Triton Inference Server(TIS) 是 LMDeploy 支持的除了 api_server 之外的另一种 serving 方式。它的性能测试方式和测试指标和 api_server 的测试方式类似。

注解

LMDeploy 尚未实现 Triton Inference Server 的 ensemble 推理模式，所以推理性能要比 api_server 弱。对于追求性能的用户，我们推荐使用 api_server 部署服务。

TIS 性能测试脚本是 profile_serving.py。测试之前，请安装 lmdeploy 预编译包，并下载评测脚本和测试数据集。

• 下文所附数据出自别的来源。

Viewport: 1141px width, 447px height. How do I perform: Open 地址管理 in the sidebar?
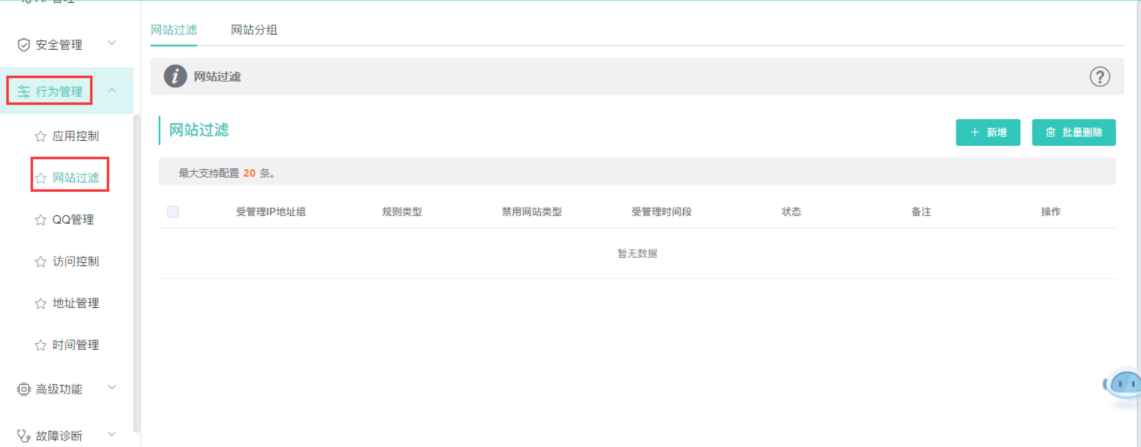tap(75, 303)
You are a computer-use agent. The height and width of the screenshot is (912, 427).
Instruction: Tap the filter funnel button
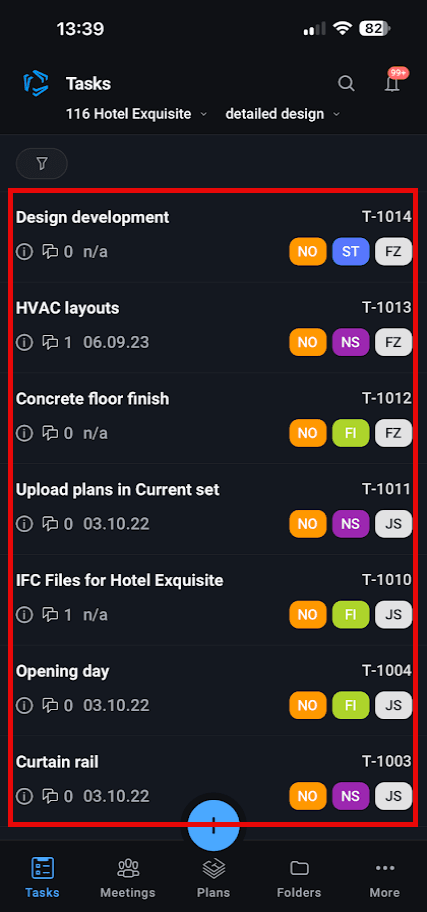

pip install 'lmdeploy[serve]'
git clone --depth=1 https://github.com/InternLM/lmdeploy
wget https://huggingface.co/datasets/anon8231489123/ShareGPT_Vicuna_unfiltered/resolve/main/ShareGPT_V3_unfiltered_cleaned_split.json

测量指标¶

LMDeploy 统计首token延时（first_token_latency）、token吞吐量（tokens/s）和请求吞吐量（RPM）。

first_token_latency 只有在流式推理的情况下才会输出。

token吞吐量的计算公式为：

$$ 吞吐量 = 生成的token数量 / 总时间 $$

请求吞吐量的计算公式为：

$$ 吞吐量 = 请求数量 / 总时间 $$

总时间包括 prefill 时间

测量方法¶

我们以 internlm/internlm-7b 为例，展示 triton inference server 的性能测试流程

启动服务¶

启动服务之前，必须先把模型转换为 turbomind 模型格式：

lmdeploy convert internlm internlm/internlm-7b --dst-path ./internlm-7b

然后，执行如下命令，启动服务：

bash ./internlm-7b/service_docker_up.sh

测速¶

python3 profile_serving.py 0.0.0.0:33337 ./internlm-7b/triton_models/tokenizer ./ShareGPT_V3_unfiltered_cleaned_split.json

关于 profile_serving.py 脚本中的参数，比如请求并发数、采样参数等等，可以通过运行命令 python3 profile_serving.py -h 查阅。